_The task:_ Find "Image resolution: width=551" and "Bookmark this page" in the records below. Copy the lines holding them and every line between, exactly, and no others.

---+---

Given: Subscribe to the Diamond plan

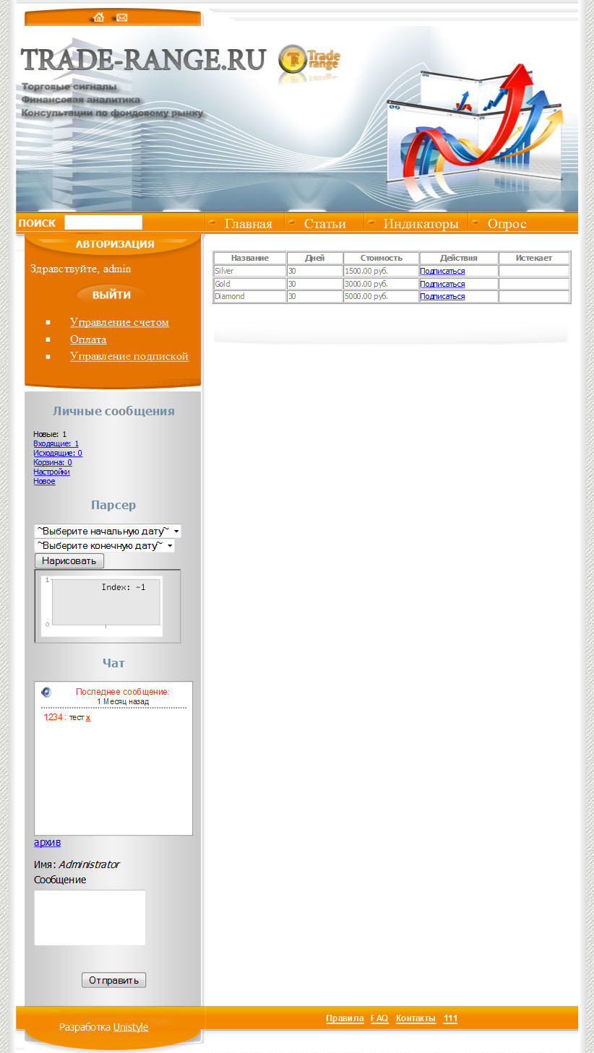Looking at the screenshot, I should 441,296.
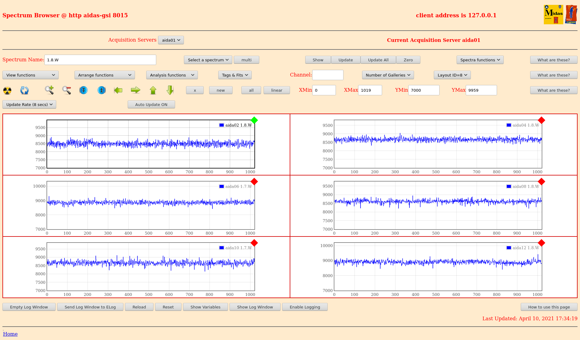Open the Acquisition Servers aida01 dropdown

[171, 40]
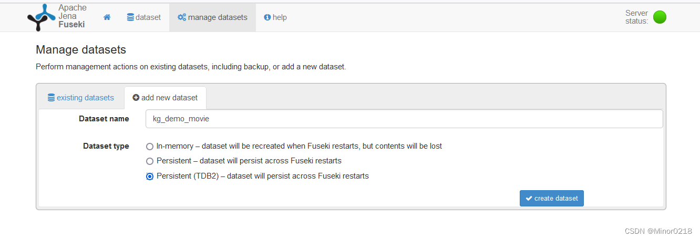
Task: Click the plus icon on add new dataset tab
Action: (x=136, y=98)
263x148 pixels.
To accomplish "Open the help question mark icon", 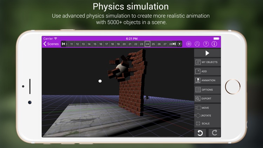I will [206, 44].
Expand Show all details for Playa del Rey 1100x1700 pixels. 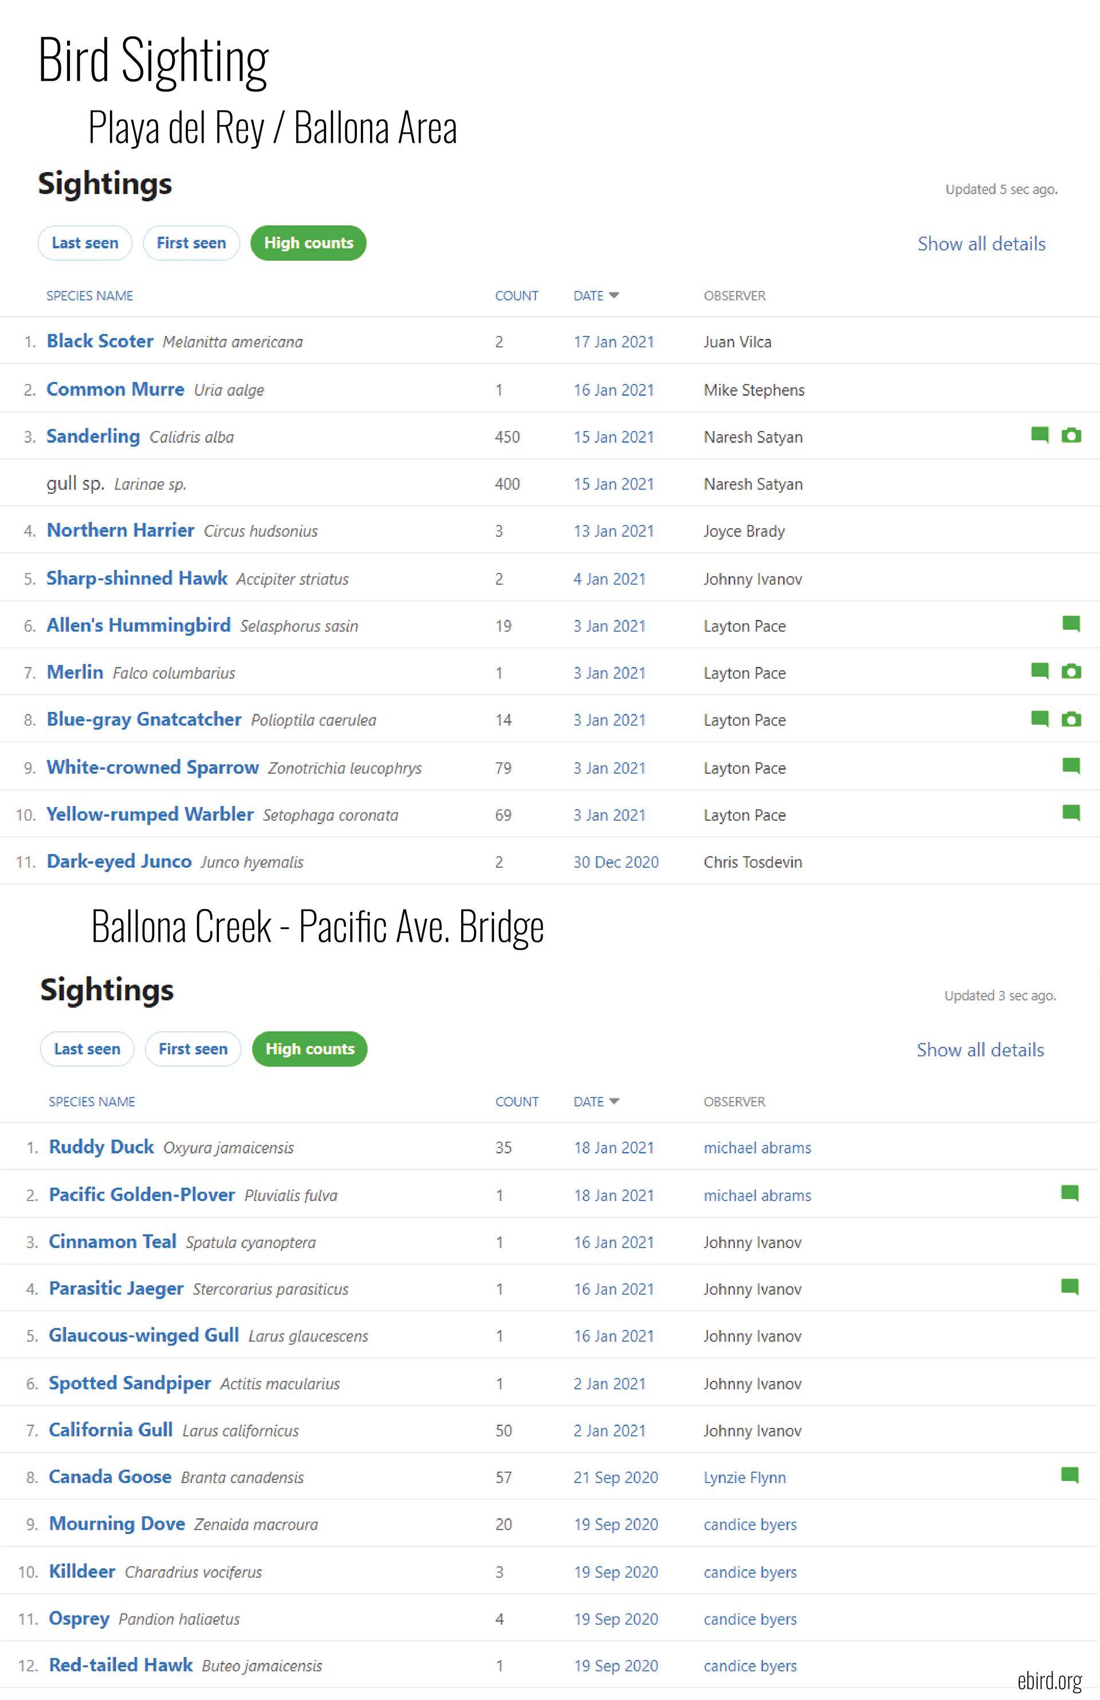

---+---

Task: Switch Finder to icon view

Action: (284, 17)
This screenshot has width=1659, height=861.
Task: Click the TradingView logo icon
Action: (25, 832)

---+---

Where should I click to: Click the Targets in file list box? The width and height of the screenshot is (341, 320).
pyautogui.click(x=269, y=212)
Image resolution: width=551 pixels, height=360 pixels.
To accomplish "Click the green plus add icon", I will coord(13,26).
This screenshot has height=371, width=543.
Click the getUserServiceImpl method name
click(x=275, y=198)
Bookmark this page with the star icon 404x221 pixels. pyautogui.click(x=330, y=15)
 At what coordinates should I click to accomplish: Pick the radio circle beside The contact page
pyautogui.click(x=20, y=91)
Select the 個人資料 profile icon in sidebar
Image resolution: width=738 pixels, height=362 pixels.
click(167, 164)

---+---

_Completed task:_
Image resolution: width=551 pixels, height=360 pixels.
To accomplish "Click the green plus add icon", I will coord(13,26).
This screenshot has height=371, width=543.
Click the getUserServiceImpl method name
click(x=275, y=198)
Bookmark this page with the star icon 404x221 pixels. pyautogui.click(x=330, y=15)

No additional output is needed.